In the view of these and kindred troubles, the freemen of the province had no light service in their obligations of military duty. One of the forms in which this service was exacted, in addition to the occasional requisition, on emergency, of the whole population fit to bear arms, and in addition also to a force of mounted rangers who were constantly engaged in scouring the frontier, was in the maintenance of a regularly paid and trained body of musqueteers who supplied the necessary garrisons for the principal forts. That of St. Mary's, which was the oldest and most redoubtable strong-hold in the province, was furnished with a company of forty men of this class who were, at the date of this tale, under the command of a personage of some note, Captain Jasper Dauntrees, to whom I propose to introduce my reader with something more than the slight commendation of a casual acquaintance.

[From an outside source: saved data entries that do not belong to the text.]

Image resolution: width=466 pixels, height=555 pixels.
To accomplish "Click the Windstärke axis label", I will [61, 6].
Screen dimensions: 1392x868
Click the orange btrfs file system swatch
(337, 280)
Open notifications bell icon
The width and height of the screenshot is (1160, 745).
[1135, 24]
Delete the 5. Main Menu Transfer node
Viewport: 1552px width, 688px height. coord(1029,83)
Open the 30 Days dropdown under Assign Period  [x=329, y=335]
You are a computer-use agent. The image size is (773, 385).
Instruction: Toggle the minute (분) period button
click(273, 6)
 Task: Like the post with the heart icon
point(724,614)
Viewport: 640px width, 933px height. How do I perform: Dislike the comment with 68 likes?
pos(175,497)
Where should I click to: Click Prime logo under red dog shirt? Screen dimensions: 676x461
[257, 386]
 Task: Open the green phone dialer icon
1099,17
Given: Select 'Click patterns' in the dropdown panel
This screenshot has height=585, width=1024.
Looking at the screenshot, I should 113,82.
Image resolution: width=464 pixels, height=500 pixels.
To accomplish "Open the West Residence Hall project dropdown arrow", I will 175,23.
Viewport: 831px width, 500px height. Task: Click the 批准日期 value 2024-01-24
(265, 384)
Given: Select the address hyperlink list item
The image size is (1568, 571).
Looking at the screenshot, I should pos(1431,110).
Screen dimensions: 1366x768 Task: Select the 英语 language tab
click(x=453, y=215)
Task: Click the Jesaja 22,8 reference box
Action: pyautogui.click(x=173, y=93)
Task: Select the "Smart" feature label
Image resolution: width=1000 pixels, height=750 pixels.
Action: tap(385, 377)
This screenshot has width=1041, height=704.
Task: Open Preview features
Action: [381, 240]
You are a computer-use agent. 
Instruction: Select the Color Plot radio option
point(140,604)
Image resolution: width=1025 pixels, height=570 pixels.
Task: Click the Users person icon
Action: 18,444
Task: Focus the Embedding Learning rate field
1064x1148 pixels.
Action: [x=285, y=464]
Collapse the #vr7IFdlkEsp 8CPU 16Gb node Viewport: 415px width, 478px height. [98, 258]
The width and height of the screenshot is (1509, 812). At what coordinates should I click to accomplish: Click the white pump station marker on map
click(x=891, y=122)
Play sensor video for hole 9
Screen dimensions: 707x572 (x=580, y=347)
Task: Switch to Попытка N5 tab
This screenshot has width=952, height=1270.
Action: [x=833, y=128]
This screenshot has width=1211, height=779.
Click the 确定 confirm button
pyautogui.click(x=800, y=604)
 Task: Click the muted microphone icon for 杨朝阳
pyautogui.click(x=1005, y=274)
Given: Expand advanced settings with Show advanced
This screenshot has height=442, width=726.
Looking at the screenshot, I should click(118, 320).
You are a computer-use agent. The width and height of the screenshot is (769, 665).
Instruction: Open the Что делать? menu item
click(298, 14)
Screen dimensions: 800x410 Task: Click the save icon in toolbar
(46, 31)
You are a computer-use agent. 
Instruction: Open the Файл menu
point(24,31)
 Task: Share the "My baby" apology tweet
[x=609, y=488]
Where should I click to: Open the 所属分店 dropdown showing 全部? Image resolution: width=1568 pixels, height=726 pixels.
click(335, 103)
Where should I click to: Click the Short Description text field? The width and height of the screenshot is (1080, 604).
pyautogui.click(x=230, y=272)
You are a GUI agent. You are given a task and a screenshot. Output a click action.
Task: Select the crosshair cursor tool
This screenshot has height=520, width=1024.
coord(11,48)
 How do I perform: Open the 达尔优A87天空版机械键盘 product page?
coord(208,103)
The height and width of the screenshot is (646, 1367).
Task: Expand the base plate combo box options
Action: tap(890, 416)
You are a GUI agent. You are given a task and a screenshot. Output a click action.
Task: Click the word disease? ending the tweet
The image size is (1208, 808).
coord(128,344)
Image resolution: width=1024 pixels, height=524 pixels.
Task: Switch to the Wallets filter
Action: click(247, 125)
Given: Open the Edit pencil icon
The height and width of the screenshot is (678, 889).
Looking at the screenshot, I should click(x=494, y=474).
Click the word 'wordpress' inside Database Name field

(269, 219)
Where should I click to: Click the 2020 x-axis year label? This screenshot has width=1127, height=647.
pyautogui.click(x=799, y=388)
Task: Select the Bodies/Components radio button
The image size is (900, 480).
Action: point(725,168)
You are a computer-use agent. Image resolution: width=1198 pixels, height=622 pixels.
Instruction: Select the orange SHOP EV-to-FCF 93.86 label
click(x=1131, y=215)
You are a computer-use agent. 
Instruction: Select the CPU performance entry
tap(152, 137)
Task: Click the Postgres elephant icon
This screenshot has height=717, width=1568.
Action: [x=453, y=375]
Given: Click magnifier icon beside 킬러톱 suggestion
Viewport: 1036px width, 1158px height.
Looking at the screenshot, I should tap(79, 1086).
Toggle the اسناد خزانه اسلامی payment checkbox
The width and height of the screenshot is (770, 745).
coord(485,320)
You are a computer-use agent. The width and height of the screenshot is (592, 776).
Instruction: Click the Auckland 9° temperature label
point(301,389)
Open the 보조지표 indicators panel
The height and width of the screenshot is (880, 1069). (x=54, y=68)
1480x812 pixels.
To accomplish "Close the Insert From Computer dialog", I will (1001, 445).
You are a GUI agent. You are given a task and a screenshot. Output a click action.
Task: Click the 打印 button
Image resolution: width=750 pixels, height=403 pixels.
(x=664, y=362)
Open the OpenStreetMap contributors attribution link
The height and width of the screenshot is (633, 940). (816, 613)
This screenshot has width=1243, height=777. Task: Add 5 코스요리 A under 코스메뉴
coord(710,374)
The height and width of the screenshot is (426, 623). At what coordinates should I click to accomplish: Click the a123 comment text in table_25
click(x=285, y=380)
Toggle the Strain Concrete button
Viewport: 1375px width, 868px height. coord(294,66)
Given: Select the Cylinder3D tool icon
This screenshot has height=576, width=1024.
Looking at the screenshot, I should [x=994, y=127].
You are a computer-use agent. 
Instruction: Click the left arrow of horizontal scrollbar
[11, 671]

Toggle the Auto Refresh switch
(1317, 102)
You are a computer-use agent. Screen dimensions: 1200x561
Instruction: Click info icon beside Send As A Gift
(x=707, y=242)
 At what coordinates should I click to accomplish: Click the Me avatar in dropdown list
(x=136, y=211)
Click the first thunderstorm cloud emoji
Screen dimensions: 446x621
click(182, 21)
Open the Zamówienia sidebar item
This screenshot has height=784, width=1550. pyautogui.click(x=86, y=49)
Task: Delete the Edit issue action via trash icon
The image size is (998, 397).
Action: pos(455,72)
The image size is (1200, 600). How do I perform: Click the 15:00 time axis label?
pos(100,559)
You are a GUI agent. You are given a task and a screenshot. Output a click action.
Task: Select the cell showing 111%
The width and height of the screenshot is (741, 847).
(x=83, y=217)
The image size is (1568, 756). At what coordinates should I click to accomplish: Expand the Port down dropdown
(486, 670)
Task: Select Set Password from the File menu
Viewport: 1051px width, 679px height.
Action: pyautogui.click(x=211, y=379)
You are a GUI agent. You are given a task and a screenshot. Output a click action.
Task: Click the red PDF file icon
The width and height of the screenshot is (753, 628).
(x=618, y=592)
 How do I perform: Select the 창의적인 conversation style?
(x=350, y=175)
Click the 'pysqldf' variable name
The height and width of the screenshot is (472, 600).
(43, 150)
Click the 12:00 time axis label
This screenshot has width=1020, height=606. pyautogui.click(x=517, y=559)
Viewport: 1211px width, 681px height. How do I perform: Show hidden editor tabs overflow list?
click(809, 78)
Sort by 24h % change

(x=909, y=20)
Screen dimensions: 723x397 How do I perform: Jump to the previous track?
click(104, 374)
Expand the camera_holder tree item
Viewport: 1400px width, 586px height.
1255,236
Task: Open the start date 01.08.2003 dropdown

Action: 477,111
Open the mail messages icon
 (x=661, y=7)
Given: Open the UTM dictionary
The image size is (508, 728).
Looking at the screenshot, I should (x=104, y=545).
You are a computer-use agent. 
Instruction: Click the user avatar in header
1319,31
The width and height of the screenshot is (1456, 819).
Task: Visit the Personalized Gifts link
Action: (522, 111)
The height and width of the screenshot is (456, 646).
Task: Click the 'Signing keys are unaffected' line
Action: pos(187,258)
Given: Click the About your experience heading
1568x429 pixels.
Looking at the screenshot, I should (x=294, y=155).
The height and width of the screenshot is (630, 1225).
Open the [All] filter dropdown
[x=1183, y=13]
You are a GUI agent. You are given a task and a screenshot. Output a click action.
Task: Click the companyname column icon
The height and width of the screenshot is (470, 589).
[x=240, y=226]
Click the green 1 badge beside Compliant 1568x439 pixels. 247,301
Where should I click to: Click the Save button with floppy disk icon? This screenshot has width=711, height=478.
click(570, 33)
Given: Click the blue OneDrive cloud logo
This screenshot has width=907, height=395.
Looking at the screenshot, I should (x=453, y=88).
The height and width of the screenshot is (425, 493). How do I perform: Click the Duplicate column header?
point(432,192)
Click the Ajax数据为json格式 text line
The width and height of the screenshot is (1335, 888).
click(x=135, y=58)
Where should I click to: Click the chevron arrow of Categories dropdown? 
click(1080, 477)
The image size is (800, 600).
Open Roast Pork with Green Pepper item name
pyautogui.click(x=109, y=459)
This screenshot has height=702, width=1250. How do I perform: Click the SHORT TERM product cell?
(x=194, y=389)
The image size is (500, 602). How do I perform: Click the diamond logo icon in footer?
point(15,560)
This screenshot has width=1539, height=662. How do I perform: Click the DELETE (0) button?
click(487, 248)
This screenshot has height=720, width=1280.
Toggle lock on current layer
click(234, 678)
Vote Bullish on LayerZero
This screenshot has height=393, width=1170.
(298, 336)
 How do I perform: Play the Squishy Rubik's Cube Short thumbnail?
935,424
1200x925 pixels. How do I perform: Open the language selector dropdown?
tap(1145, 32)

This worthy had been bred up to the science of arms from early youth, and had seen many varieties of service,—first, in the civil wars in which he took the field with the royal army, a staunch cavalier,—and afterwards, with a more doubtful complexion of loyalty, when he enlisted with Monk in Scotland, and followed his banner to London in the notable exploit of the Restoration. Yielding to the bent of that humour which the times engendered, and in imitation of many a hungry and peace-despising gallant of his day, he repaired to the continent, where, after various fortunes, he found himself in the train of Turenne and hard at loggerheads with the Prince of Orange, in which passage of his life he enjoyed the soldierly gratification of lending a hand to the famous ravage of the Palatinate.
Some few years before I have presented him in these pages he had come over to Maryland, with a party of Flemings, to gather for his old age that harvest of wealth and ease which the common report promised to all who set foot upon the golden shores of the Indies—Maryland, in vulgar belief, being a part of this land of wonders. The captain neither stumbled upon a gold mine, nor picked up an Indian princess with a dowry of diamonds; but he fared scarce worse, in his own estimation, when he found himself, in a pleasant sunny clime, invested with the rank of captain of musqueteers, with a snug shelter in the fort, a reasonably fair and punctual allowance of pay—much better, than had been his lot under former masters,—and a frank welcome at all times into the mansion of the Lord Proprietary. Add to these the delights more congenial to the training of his past life, a few wet companions, namely, to help him through an evening potation, and no despicable choice of wines and other comforts at the Crow and Archer, where the Captain with due alacrity became a domesticated and privileged guest, and it may still better be comprehended how little he was likely to repine at his fortune.
His figure had, in youth, been evidently remarked for strength and symmetry—but age and varied service, combined with habits of irregular indulgence, had communicated to it a bluff and corpulent dimension. His port nevertheless was erect, and his step as firm as in his days of lustihood. His eye still sparkled with rays but little quenched by time, although unseasonable vigils sometimes rendered it bloodshotten. A thick neck and rosy complexion betokened a hale constitution; and the ripple of a deep and constantly welling humour, that played upon his strongly marked features, expressed in characters that could not be misread, that love of companionship which had been, perhaps, the most frequent shoal upon which his hopes in life had been stranded. His crown was bald and encircled by a fair supply of crisp, curly and silvery hair, whilst a thick grey moustache gave a martial and veteran air to his visnomy.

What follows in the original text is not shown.